## Records:
-- Opening Marker --

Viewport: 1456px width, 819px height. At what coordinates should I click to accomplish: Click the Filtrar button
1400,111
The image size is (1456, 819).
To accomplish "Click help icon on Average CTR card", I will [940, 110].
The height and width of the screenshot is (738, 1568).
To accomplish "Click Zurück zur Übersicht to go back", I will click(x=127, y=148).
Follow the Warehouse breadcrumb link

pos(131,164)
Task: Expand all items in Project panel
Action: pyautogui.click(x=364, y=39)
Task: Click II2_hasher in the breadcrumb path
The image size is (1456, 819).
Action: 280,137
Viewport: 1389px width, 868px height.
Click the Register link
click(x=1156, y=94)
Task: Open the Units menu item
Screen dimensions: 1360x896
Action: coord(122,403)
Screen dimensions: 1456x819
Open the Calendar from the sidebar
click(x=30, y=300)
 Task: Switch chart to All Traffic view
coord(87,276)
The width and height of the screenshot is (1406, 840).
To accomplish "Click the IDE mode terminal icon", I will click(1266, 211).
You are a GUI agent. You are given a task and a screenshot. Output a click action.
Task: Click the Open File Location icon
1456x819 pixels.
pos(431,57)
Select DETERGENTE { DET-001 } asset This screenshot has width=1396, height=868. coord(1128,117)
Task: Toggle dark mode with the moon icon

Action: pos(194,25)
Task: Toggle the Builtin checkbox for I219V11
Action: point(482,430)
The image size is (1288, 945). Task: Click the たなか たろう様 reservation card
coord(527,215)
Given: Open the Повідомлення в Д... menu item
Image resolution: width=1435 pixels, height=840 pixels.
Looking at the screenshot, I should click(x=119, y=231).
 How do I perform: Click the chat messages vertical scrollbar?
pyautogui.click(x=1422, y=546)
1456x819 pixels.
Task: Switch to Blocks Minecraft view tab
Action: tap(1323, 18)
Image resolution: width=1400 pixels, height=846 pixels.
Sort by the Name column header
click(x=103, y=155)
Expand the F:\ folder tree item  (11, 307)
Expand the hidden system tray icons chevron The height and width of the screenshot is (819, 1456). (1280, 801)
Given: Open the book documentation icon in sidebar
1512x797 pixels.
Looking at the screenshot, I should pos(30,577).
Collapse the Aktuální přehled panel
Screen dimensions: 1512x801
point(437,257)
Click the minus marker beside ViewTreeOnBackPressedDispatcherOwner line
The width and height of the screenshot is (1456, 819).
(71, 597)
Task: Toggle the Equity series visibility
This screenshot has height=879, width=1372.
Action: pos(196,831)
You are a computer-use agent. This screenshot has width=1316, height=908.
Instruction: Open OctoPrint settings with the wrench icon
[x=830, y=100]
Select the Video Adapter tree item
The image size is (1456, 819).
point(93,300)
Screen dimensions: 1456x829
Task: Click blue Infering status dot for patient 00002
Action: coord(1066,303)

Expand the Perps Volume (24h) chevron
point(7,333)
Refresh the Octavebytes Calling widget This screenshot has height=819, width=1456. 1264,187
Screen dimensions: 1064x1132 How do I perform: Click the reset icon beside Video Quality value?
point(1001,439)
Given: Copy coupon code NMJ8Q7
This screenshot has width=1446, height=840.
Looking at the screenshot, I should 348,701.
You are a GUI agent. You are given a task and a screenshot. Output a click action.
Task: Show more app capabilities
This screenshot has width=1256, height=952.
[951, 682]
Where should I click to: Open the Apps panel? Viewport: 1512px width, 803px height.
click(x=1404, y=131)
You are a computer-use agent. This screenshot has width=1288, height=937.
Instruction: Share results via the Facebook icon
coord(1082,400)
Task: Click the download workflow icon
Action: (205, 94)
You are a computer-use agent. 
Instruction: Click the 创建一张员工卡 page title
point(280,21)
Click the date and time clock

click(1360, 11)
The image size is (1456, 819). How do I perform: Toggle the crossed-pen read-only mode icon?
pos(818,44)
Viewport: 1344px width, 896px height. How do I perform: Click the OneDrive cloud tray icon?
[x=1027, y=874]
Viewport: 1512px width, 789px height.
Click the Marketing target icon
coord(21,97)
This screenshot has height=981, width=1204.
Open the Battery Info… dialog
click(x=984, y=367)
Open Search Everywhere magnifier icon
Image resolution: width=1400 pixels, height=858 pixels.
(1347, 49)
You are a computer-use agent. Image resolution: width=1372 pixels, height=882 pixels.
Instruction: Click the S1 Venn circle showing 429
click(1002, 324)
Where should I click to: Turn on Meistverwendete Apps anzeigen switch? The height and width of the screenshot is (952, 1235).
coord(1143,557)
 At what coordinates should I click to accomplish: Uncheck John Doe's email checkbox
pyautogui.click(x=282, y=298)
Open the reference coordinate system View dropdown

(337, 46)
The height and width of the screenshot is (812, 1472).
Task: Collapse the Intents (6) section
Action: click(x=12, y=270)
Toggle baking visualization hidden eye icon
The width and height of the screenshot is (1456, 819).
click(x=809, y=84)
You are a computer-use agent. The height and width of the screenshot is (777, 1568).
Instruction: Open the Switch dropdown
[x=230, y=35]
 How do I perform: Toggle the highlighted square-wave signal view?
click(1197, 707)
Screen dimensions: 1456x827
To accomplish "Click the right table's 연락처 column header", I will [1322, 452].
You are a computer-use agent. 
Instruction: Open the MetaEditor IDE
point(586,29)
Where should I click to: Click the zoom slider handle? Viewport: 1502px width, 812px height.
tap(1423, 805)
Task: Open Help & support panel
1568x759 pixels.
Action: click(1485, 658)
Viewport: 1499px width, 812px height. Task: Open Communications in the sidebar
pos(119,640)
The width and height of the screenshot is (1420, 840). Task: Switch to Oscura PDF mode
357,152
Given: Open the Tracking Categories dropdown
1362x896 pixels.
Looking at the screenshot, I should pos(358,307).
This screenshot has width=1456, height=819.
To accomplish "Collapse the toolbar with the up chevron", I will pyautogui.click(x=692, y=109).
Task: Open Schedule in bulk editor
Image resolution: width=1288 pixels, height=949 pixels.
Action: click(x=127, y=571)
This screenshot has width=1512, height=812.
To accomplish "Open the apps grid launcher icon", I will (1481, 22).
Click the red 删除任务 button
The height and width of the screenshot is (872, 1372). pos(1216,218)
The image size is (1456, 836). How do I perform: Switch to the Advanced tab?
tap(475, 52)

-- Closing Marker --

## Task requirements:
From the records above, retype only the lines starting at the line that contains "Given: Open the Повідомлення в Д... menu item" and ending at the line that contains "Expand the F:\", both included.

## Your solution:
Given: Open the Повідомлення в Д... menu item
Image resolution: width=1435 pixels, height=840 pixels.
Looking at the screenshot, I should click(x=119, y=231).
 How do I perform: Click the chat messages vertical scrollbar?
pyautogui.click(x=1422, y=546)
1456x819 pixels.
Task: Switch to Blocks Minecraft view tab
Action: tap(1323, 18)
Image resolution: width=1400 pixels, height=846 pixels.
Sort by the Name column header
click(x=103, y=155)
Expand the F:\ folder tree item  (11, 307)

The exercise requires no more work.